As Frank Rich notes about the off year election.
Should the G.O.P. avoid self-destruction by containing
this fringe, then the president and his party will have
to confront their real problem: their identification
with the titans who greased the skids for the economic
meltdown from which Wall Street has recovered and the
country has not. If there's one general lesson to be
gleaned from Christie's victory over Jon Corzine in New
Jersey, it's surely that in today's zeitgeist it's less
of a stigma to be fat than a former Goldman Sachs fat
cat, even in a blue state.
This rage is not just contained to the extremes  either.
Americans don't hate rich people, but they do despise
those who behave as if the rules don't apply to them.
"Michael Bloomberg is About to Buy Himself a Third
Term" was the cover line on New York magazine in
October. However unfairly, some voters conflated his
air of entitlement with the swaggering Wall Street
C.E.O.'s who cashed out before the crash and stuck the
rest of us with the bill.

• **Data excerpts**:
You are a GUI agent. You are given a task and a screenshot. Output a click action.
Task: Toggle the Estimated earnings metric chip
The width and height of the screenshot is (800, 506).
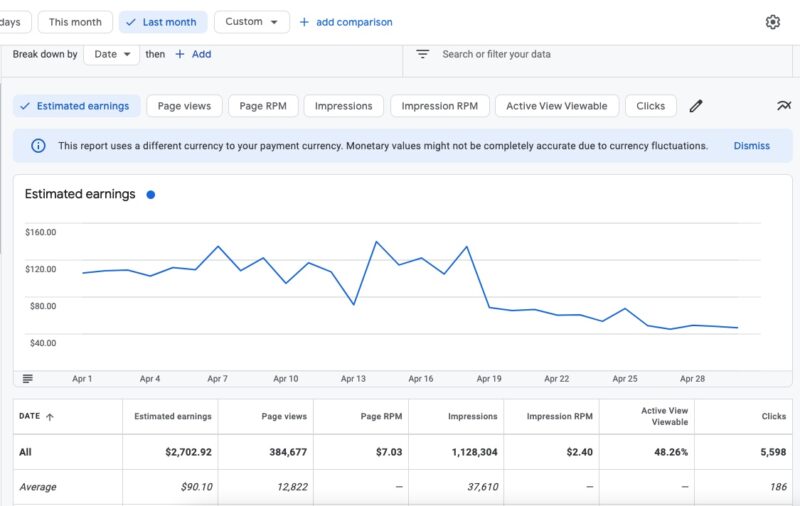click(76, 106)
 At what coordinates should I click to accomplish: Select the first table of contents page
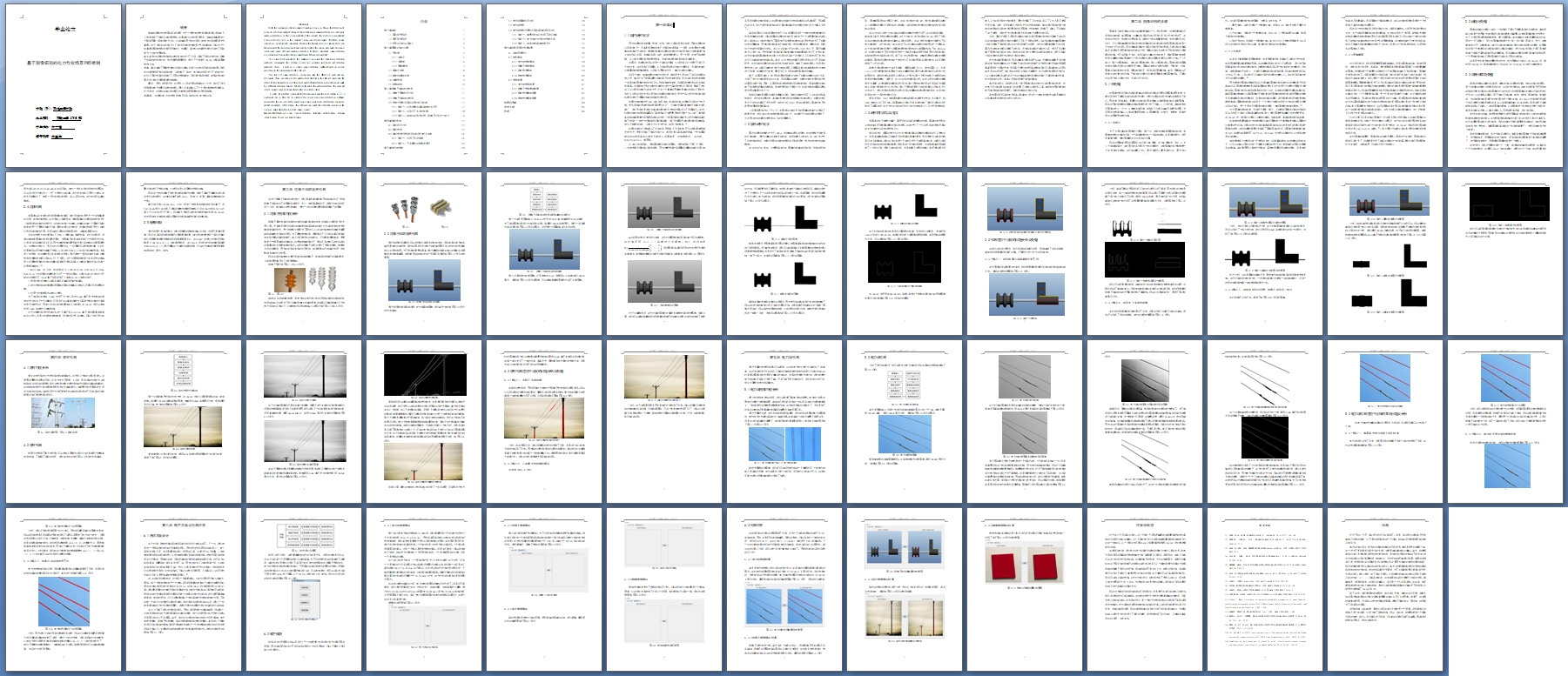424,85
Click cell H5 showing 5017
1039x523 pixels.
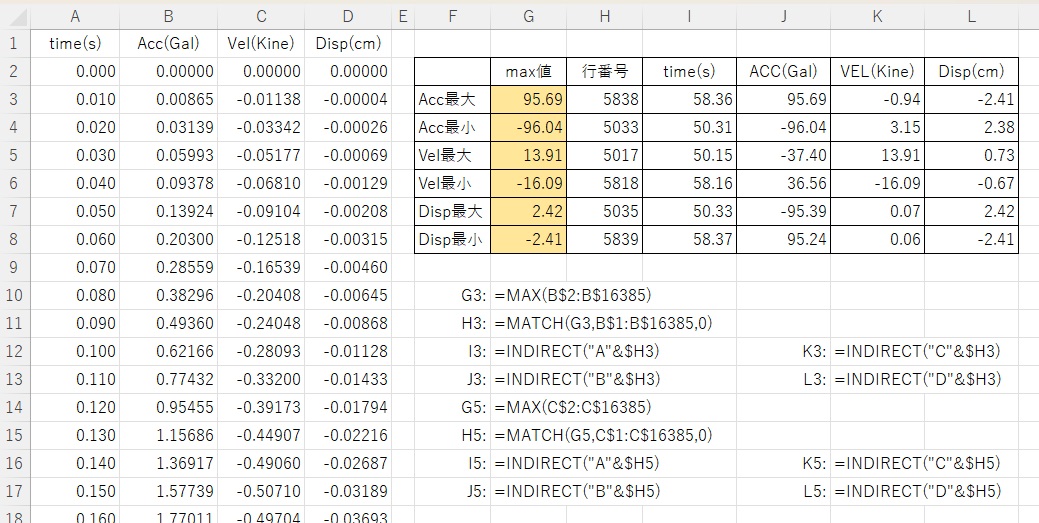(x=604, y=156)
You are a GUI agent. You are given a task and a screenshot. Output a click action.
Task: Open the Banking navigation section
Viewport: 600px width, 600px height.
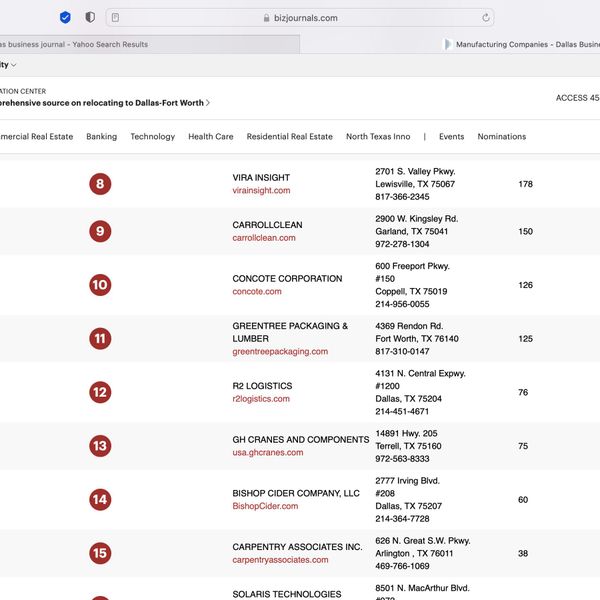(101, 137)
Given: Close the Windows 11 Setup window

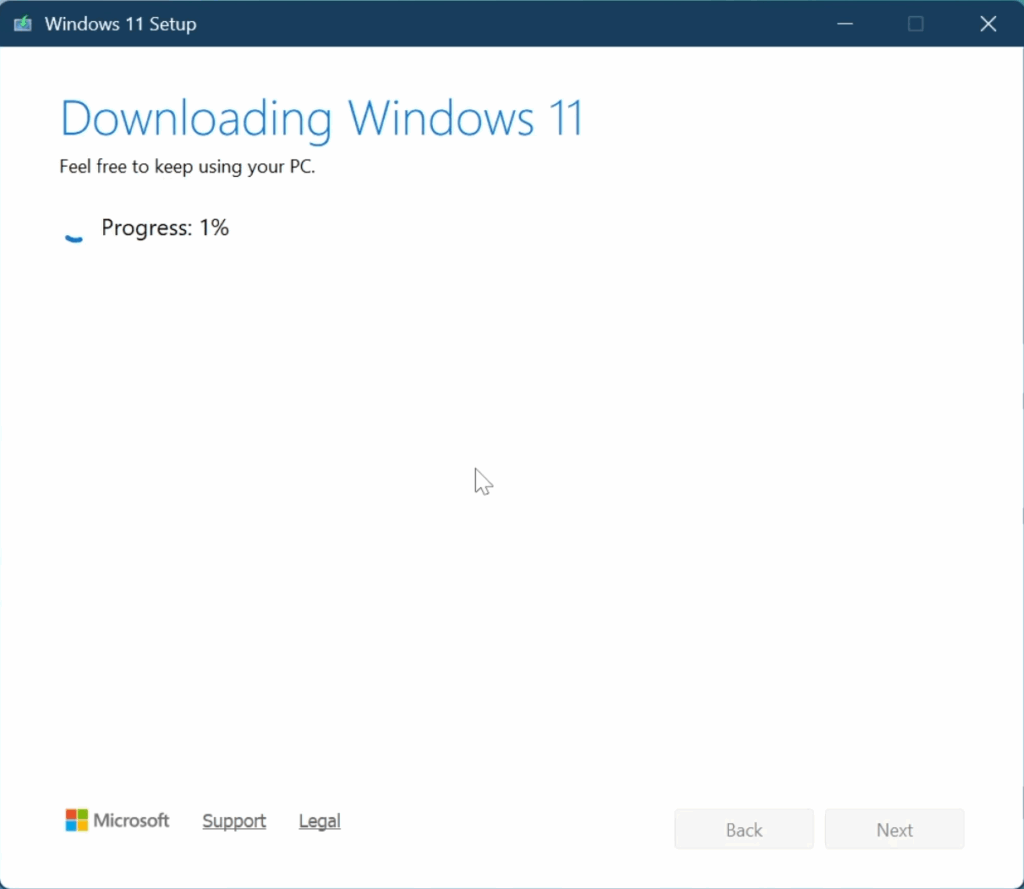Looking at the screenshot, I should tap(988, 24).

• **Task prompt**:
Could you retype the text above on the off-year election, between "As Frank Rich" and "apply to them.", inclusive?

• **Exercise solution**:
As Frank Rich notes about the off year election.
Should the G.O.P. avoid self-destruction by containing
this fringe, then the president and his party will have
to confront their real problem: their identification
with the titans who greased the skids for the economic
meltdown from which Wall Street has recovered and the
country has not. If there's one general lesson to be
gleaned from Christie's victory over Jon Corzine in New
Jersey, it's surely that in today's zeitgeist it's less
of a stigma to be fat than a former Goldman Sachs fat
cat, even in a blue state.
This rage is not just contained to the extremes  either.
Americans don't hate rich people, but they do despise
those who behave as if the rules don't apply to them.